[SET TASK]
Rewrite the rows that open with the line containing "Open the Hyper Cache SSD icon" and close with the line containing "Click the avatar", putting "Goal" in place of "Instruction" and leaving everything else unchanged.

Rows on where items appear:
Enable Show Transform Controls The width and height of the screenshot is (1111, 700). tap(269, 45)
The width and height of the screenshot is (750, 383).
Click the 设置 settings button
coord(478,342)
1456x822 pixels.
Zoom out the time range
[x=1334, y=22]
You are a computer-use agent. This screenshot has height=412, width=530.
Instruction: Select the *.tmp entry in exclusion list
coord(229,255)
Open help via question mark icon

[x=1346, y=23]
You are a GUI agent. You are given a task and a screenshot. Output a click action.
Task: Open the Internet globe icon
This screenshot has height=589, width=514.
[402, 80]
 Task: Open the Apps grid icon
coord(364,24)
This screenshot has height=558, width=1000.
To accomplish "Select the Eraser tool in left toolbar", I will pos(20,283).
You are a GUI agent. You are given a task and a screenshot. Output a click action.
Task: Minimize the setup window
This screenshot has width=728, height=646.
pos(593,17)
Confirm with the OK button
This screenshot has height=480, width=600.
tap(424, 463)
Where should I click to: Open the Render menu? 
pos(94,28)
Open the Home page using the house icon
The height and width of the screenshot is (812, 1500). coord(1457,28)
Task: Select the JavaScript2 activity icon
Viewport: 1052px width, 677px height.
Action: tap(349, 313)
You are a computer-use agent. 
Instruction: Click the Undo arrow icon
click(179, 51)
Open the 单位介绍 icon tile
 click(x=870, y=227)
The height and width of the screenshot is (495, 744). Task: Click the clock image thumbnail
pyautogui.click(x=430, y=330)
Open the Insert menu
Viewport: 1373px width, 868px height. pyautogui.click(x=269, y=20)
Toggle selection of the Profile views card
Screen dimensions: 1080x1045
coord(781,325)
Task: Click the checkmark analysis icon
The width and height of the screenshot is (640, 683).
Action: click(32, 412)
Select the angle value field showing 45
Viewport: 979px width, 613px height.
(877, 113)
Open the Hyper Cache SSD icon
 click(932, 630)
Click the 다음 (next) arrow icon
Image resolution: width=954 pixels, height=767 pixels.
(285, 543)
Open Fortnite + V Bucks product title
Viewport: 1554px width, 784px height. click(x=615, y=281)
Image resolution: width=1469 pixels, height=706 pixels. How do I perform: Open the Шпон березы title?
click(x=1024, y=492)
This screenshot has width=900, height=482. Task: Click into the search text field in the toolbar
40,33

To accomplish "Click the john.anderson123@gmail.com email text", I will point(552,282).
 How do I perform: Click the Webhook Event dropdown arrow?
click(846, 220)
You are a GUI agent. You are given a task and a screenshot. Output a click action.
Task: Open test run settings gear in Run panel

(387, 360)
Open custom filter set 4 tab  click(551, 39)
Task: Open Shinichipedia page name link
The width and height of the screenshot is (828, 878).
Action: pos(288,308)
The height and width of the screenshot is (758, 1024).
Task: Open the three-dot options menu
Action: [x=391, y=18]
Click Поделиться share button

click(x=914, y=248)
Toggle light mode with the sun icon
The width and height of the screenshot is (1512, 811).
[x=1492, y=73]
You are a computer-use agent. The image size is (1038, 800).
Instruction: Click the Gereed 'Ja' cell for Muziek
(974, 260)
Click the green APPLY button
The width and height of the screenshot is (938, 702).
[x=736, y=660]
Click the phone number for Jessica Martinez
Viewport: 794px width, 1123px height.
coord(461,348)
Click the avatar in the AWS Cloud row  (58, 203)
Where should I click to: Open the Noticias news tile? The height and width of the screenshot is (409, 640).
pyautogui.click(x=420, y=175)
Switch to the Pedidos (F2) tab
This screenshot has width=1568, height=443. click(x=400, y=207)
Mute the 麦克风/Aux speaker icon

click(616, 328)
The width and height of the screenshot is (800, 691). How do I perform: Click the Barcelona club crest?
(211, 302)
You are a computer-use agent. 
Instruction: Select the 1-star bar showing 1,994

[OUTPUT]
Open the Hyper Cache SSD icon
 click(932, 630)
Click the 다음 (next) arrow icon
Image resolution: width=954 pixels, height=767 pixels.
(285, 543)
Open Fortnite + V Bucks product title
Viewport: 1554px width, 784px height. click(x=615, y=281)
Image resolution: width=1469 pixels, height=706 pixels. How do I perform: Open the Шпон березы title?
click(x=1024, y=492)
This screenshot has width=900, height=482. Task: Click into the search text field in the toolbar
40,33

To accomplish "Click the john.anderson123@gmail.com email text", I will point(552,282).
 How do I perform: Click the Webhook Event dropdown arrow?
click(846, 220)
You are a GUI agent. You are given a task and a screenshot. Output a click action.
Task: Open test run settings gear in Run panel

(387, 360)
Open custom filter set 4 tab  click(551, 39)
Task: Open Shinichipedia page name link
The width and height of the screenshot is (828, 878).
Action: pos(288,308)
The height and width of the screenshot is (758, 1024).
Task: Open the three-dot options menu
Action: [x=391, y=18]
Click Поделиться share button

click(x=914, y=248)
Toggle light mode with the sun icon
The width and height of the screenshot is (1512, 811).
[x=1492, y=73]
You are a computer-use agent. The image size is (1038, 800).
Goal: Click the Gereed 'Ja' cell for Muziek
(974, 260)
Click the green APPLY button
The width and height of the screenshot is (938, 702).
[x=736, y=660]
Click the phone number for Jessica Martinez
Viewport: 794px width, 1123px height.
coord(461,348)
Click the avatar in the AWS Cloud row  (58, 203)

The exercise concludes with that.